In our new dystopian reality, we rarely get to celebrate good news. Waking up to the New York Times alert about Kazuo Ishiguro’s Nobel Prize win was one of the few truly joyous occasions of 2017. Not only because I’ve been a fan of the Japanese-British author since college, but also his recognition on such a global platform reaffirmed a worldview that needs to be remembered now more than ever.

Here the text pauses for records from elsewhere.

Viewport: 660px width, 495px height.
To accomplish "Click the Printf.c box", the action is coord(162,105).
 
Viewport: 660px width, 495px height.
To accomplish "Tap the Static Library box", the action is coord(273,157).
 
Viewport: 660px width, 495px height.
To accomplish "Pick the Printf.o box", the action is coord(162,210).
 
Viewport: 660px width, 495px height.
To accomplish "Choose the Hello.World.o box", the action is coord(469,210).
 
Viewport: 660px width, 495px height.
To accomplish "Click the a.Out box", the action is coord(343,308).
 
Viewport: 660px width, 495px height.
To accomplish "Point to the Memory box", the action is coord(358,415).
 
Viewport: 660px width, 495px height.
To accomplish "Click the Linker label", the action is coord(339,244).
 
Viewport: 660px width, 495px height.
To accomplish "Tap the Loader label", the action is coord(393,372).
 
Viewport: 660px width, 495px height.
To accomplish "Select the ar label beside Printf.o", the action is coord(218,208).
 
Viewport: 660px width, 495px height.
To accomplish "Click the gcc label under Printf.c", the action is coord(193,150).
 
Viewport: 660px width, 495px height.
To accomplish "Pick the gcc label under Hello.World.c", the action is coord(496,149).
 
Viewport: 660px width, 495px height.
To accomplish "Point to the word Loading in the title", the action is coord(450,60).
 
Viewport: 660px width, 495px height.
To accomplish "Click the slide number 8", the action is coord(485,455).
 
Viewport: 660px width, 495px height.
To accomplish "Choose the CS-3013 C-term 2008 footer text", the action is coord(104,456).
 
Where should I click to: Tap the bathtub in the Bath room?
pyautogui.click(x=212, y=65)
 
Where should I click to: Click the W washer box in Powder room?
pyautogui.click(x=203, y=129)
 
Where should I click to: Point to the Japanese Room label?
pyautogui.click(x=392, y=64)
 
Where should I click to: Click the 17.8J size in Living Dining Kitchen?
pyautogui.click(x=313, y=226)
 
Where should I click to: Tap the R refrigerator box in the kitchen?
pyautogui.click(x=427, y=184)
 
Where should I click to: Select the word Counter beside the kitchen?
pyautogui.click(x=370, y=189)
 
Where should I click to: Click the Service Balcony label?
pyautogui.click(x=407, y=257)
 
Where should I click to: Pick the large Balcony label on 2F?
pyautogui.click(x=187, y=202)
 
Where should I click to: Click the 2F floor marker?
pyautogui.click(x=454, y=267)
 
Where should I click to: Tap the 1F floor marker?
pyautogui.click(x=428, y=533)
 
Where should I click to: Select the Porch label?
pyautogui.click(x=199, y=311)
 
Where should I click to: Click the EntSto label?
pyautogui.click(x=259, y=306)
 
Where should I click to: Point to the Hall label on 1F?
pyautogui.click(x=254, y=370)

But I was mystified when, amid the jubilant responses to the Nobel Prize committee’s decision to award Ishiguro, some began openly fretting over the author’s commitment to addressing matters of identity. Interestingly, these critiques tended to originate from within the Asian American community. Citing interviews where the author copped to being “self-conscious about this issue of people taking me literally” in reference to his Japan-centered novel, An Artist of the Floating World (1986), readers asked: Why did he stop writing novels with Japanese protagonists? Did he pander too much to the white gaze? Is that why he won — because he made himself palatable to white readers? Writers of color often have to negotiate their identities in ways that white writers do not when publishing in America, where the industry is nearly 80% white, and even more so in the U.K.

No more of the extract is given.